1. AVs must be superhuman just to break even.
I'm picturing the matchup like this:
AVs will be inferior at:
- Interpreting Edge Cases: Andrej Karpathy has a nice compilation of these that should frighten any AV engineer. Sacha Arnoud and Drago Anguelov (Waymo) have have more.
- Acting to Reduce Uncertainty: Hand-designed recovery rules with machine-learned triggers should be enough to handle most common cases, but not all of them.
- Self-Improvement: humans can learn from their failures without needing to upload them to the cloud, wait for an engineer to build a fix, and pull the fix back down over Wi-Fi...
AVs could be superior at:
- Mapping: AVs can have centimeter-accurate localization in richly-detailed maps.
- Surround Perception: AVs can be watching every direction at once, with multiple sensors, at all times, without getting distracted.
- Low Latency: AVs can (in theory) have reaction times in the ones or tens of milliseconds, instead of the thousands.
2. AVs need to track uncertainty and reduce it over time.
...because uncertainty is necessary for fault-tolerant intelligence.
Any line of code that looks like if (p_x > threshold)
(binarizing a confidence estimate) or x = argmax(x_likelihoods)
(binarizing a distribution) is going to cause a comical failure eventually.
If you forgo uncertainty at one layer in your perception stack, you're doomed to approximate the uncertainty with temporal smoothing at the next level up; the end result of this approach is a card tower of progressively-worse approximations.
(Corollary: systems that devote all of their energy to good per-frame results will fare poorly.
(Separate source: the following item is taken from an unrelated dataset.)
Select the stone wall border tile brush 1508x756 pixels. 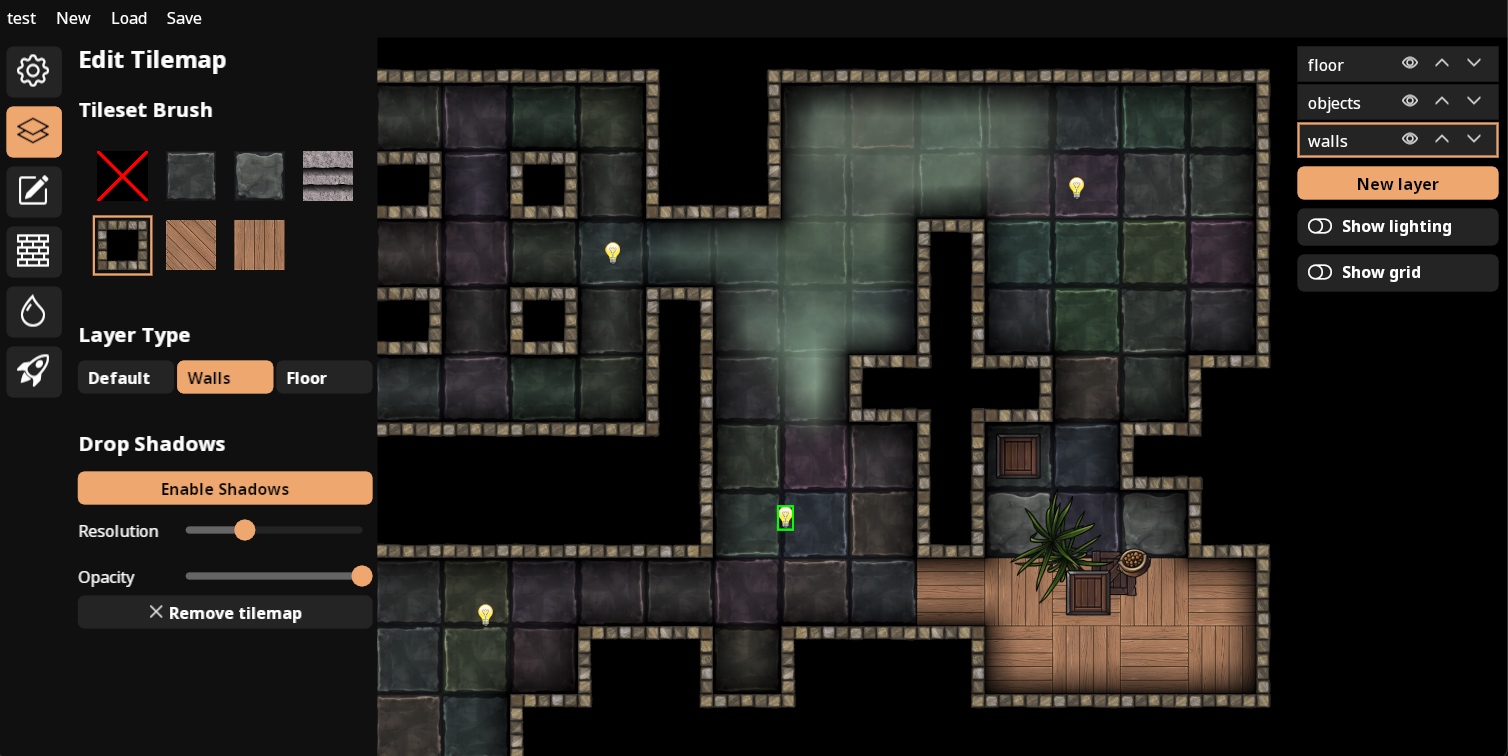point(122,245)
The real world is not a benchmark, frames are not i.i.d, and it's usually better to run a dumber system at higher framerates with good cross-frame tracking.)
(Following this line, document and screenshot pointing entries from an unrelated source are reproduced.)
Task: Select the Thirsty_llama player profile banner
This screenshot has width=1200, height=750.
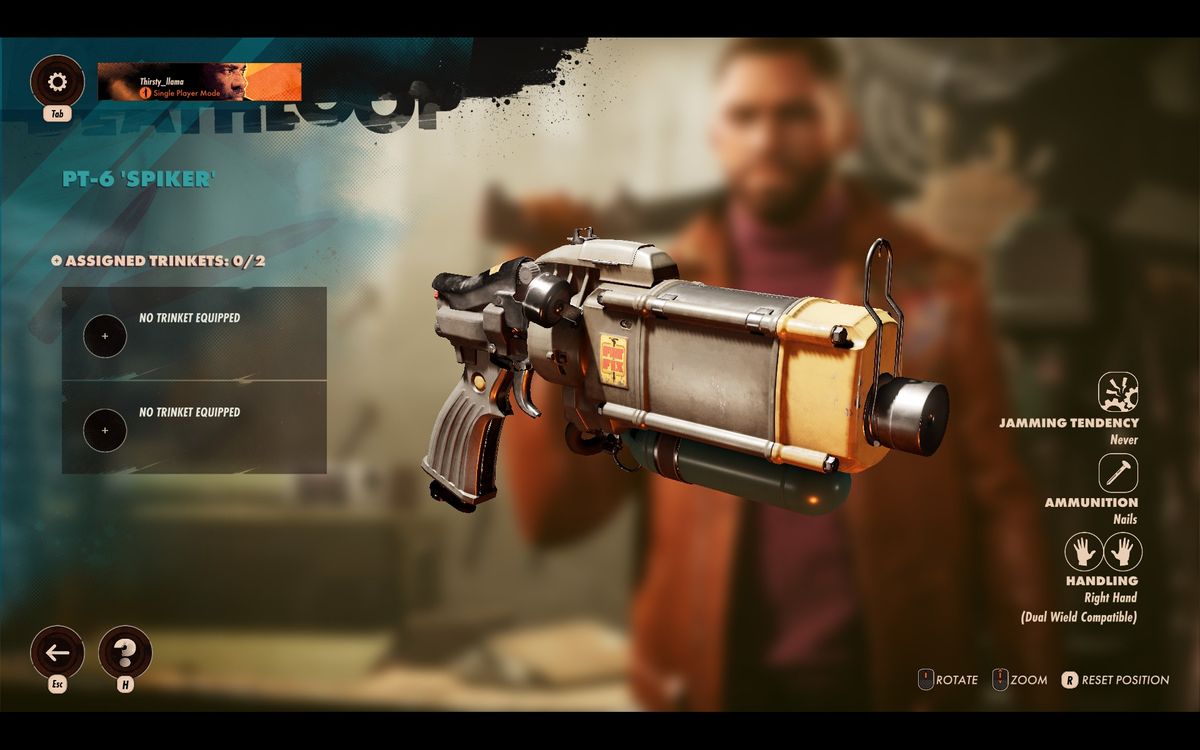Action: [x=200, y=82]
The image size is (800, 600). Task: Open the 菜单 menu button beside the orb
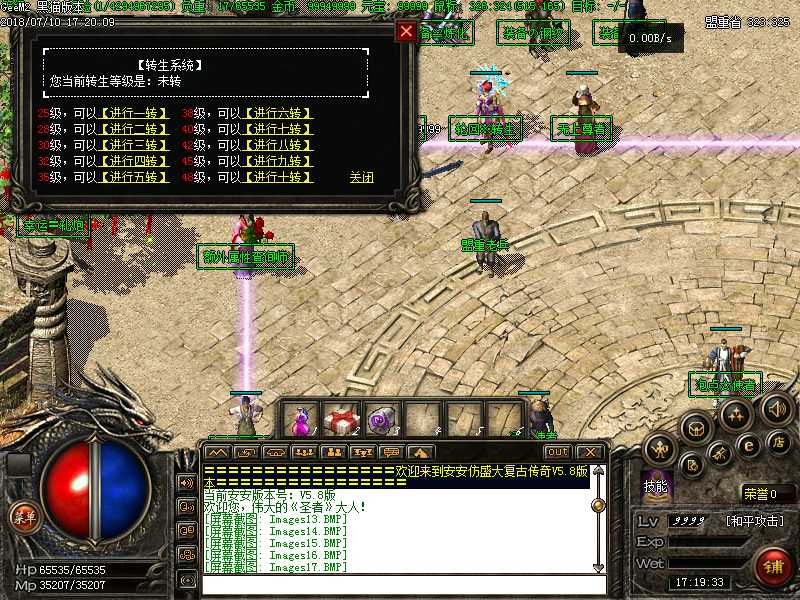click(24, 517)
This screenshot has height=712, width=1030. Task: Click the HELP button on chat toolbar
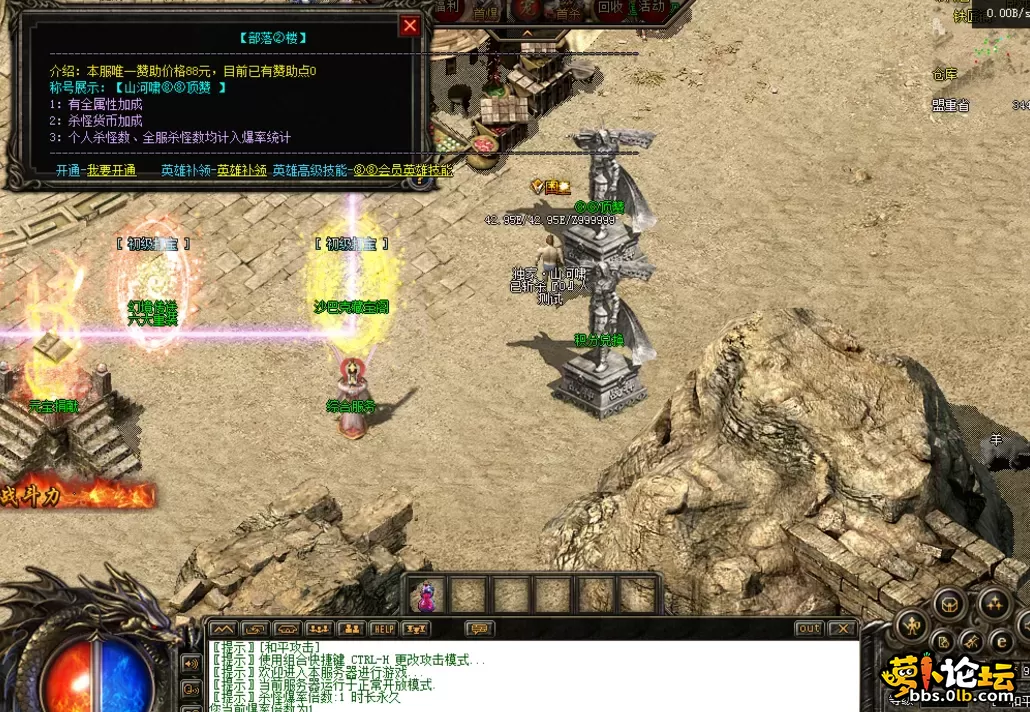tap(383, 629)
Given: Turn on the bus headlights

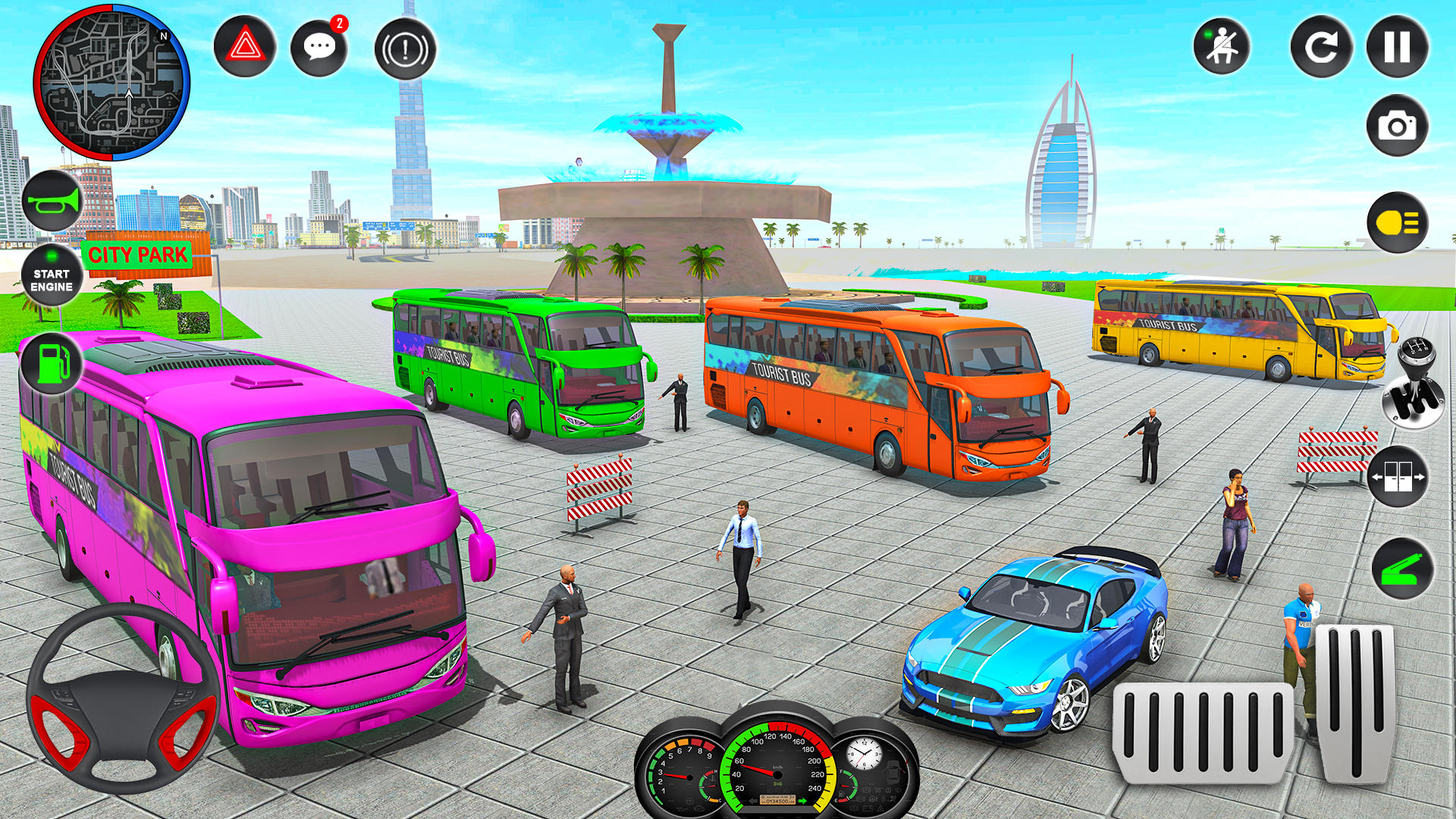Looking at the screenshot, I should (x=1398, y=222).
3. AVs that work anywhere must first work everywhere (cautiously)
I am very pessimistic about systems that start by assuming an idealized environment and attempt to special-case for harder ones. Starting with minimal assumptions about the environment is another form of built-in fault tolerance.
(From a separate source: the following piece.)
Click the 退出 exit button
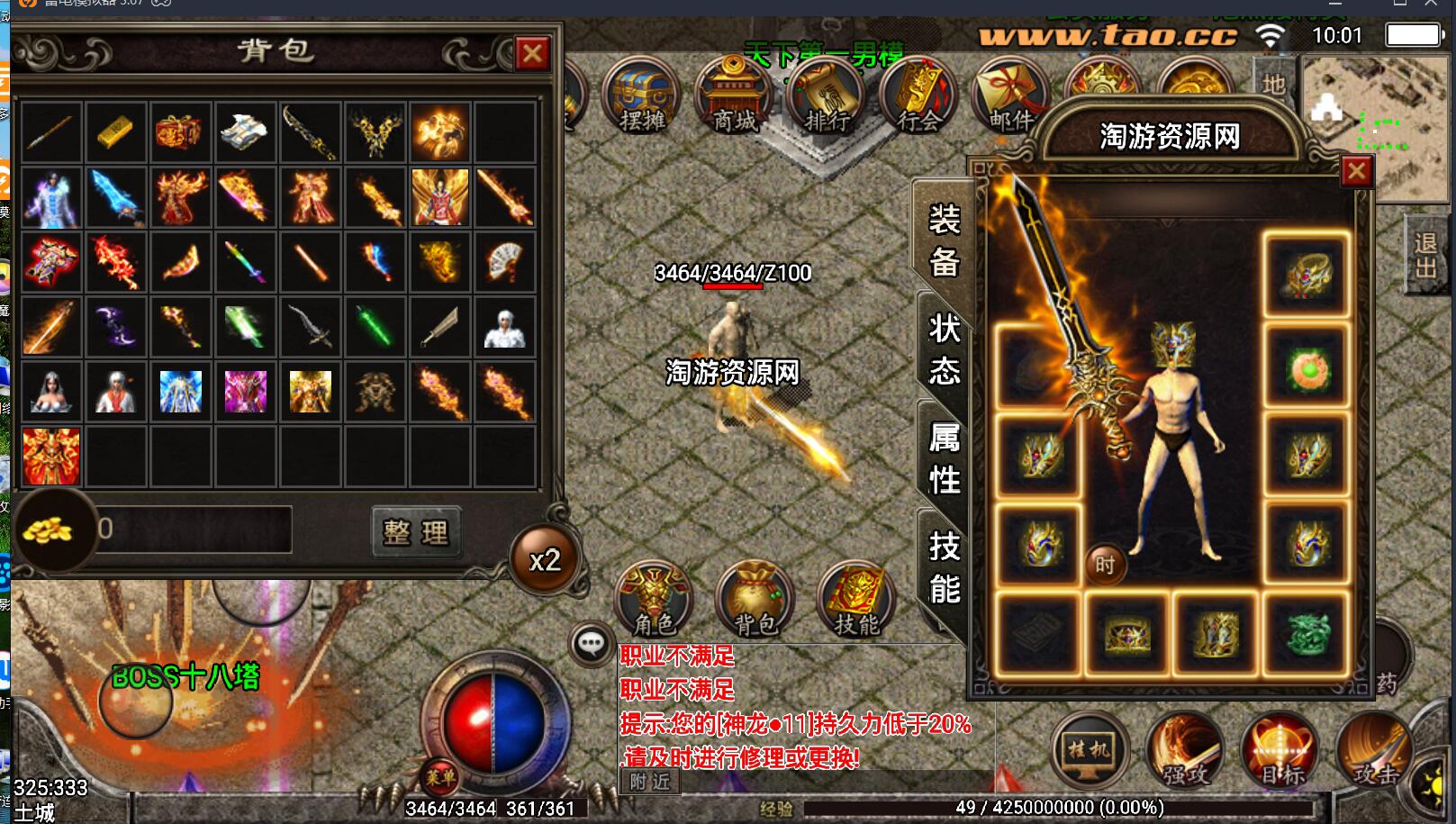Viewport: 1456px width, 824px height. click(1425, 256)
Successful systems will start with a foundation of content-agnostic environment reconstruction (through LIDAR, stereo, SFM/MVS, whatever) + obstacle avoidance, and special-case upwards. If there are line lines, use them as a strong prior for where to drive. If some obstacles are recognizable as cars and pedestrians, use stronger assumptions about how those obstacles will move. If you can recognize an obstacle as a plastic bag or a cloud of exhaust, you can safely run into it. But only then.